Search code examples
bashloopsforkgnu-parallelsamtools

limit forked samtools processes with gnu parallel within for and while loop including awk


I'm trying to limit a parallelized script. Aim of the script is to get a list within 10 samples/folders, and use the records of the list to perform a samtools command, which is the most demanding part.

this is the simple version:

for (10 items)
do
  while read (list 5000 items)
  do
    command 1
    command 2
    command 3
    ...
    samtools view -L input1 input2 |many_pipes_including_'awk' > output_file &
    ### TODO (WARNING): currently all processes are forked at the same time. this needs to be resolved. limit to a certain number of processes.
  done
done

To make use of our local server, the script contains a forking command, which works. But it will fork until all of the server's resources are used and no one else can work on it.

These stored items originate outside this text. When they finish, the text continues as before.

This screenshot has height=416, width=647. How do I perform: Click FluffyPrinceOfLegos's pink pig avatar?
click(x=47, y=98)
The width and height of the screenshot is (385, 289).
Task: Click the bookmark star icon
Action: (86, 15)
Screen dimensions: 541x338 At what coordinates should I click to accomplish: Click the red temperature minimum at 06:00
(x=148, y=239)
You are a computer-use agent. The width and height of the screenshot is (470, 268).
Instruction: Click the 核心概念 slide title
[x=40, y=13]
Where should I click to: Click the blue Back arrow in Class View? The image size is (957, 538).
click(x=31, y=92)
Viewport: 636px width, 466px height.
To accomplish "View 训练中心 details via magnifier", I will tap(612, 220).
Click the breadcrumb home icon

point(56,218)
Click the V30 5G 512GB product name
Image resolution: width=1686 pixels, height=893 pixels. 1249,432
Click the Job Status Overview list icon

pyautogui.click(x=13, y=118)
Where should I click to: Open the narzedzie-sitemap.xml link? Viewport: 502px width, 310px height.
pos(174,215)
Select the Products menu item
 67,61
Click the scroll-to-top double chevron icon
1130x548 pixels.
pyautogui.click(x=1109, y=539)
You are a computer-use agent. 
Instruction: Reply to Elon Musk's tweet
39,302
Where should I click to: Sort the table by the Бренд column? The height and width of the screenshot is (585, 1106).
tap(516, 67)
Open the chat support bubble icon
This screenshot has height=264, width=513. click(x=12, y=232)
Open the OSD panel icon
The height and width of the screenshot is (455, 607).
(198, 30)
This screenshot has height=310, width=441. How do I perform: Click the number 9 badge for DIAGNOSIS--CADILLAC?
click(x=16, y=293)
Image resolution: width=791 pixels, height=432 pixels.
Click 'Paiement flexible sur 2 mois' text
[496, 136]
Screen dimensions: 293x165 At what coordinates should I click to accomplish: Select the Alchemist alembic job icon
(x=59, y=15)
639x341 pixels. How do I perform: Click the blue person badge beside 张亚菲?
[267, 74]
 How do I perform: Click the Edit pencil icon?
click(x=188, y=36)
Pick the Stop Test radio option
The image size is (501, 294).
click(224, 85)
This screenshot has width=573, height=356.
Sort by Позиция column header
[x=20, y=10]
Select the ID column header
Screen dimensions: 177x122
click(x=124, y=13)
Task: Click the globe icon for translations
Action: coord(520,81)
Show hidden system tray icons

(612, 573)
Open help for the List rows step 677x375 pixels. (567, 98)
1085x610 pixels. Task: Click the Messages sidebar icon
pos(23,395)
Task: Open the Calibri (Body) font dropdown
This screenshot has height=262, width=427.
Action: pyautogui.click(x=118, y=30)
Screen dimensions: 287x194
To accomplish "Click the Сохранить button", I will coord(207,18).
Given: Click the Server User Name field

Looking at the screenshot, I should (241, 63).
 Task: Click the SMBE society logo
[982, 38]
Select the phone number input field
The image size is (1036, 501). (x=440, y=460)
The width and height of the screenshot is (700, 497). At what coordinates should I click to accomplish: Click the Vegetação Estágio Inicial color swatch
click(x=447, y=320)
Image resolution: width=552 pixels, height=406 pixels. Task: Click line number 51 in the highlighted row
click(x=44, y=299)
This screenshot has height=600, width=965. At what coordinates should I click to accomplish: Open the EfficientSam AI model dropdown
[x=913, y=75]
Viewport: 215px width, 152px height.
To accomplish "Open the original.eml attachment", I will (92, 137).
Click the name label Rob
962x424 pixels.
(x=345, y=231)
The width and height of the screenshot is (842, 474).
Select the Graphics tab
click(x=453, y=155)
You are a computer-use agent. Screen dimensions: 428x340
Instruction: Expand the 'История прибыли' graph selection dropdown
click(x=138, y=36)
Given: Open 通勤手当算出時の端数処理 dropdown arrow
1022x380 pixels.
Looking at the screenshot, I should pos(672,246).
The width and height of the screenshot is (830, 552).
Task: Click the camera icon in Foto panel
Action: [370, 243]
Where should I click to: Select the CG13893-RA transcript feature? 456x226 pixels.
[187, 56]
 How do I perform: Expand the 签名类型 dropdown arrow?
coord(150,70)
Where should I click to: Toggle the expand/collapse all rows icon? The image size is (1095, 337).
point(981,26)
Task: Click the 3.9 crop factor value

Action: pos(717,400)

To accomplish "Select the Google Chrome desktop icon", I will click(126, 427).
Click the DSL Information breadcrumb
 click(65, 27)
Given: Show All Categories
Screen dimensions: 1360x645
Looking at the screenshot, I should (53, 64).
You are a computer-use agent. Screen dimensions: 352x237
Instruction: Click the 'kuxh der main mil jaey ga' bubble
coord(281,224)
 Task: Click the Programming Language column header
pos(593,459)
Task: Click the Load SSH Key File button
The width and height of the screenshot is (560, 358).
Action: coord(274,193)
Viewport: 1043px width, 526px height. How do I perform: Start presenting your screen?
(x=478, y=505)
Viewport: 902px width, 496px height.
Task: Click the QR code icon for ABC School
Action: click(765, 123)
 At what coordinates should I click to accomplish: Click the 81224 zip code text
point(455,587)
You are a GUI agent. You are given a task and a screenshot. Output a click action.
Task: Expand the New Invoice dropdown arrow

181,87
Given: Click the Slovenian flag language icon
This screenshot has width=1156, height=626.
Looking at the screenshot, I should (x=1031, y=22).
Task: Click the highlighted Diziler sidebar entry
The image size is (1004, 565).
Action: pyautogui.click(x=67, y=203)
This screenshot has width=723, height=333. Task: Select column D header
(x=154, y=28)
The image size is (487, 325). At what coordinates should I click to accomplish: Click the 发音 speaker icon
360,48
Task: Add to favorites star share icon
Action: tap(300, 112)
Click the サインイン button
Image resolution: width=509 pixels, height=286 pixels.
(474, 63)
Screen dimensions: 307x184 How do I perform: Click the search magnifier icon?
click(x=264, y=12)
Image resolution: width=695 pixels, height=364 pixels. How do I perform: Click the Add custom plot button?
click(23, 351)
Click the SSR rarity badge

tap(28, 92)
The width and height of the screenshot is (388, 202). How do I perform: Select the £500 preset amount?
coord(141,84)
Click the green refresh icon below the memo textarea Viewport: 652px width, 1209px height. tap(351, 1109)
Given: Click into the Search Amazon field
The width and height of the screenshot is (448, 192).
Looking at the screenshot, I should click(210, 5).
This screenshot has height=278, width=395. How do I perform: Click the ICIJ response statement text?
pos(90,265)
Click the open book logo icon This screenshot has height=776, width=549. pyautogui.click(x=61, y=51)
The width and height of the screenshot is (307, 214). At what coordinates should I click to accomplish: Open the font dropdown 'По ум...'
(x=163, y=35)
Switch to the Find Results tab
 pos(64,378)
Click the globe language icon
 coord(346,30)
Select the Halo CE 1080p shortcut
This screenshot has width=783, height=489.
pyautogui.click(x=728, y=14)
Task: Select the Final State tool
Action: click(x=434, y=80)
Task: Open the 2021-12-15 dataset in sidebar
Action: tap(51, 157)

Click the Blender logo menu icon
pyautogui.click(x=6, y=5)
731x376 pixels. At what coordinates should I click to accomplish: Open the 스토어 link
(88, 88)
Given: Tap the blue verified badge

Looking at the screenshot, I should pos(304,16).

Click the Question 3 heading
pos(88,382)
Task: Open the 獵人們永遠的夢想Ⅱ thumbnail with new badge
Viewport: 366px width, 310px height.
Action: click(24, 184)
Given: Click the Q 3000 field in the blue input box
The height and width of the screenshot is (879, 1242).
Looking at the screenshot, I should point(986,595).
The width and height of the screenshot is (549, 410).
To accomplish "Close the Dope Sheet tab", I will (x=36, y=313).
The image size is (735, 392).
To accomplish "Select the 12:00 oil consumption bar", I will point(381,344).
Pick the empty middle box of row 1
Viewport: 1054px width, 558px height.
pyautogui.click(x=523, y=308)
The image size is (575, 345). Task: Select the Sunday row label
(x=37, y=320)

Therefore I wanted to implement something like parallel -j 50 with gnu parallel. I tried it in front of the to-be-forked samtoolscommand such as

parallel -j 50 -k samtools view -L input1 input2 |many_pipes_including_'awk' > output_file &

which did not work (also tried with backticks), I got either

[main_samview] region "item_from_list" specifies an unknown reference name. Continue anyway.

or somehow even vim was invoked. But I'm also not sure whether this is the right position for the parallelcommand within the script. Do you have any idea how to resolve this, so that the number of processes forked are limited?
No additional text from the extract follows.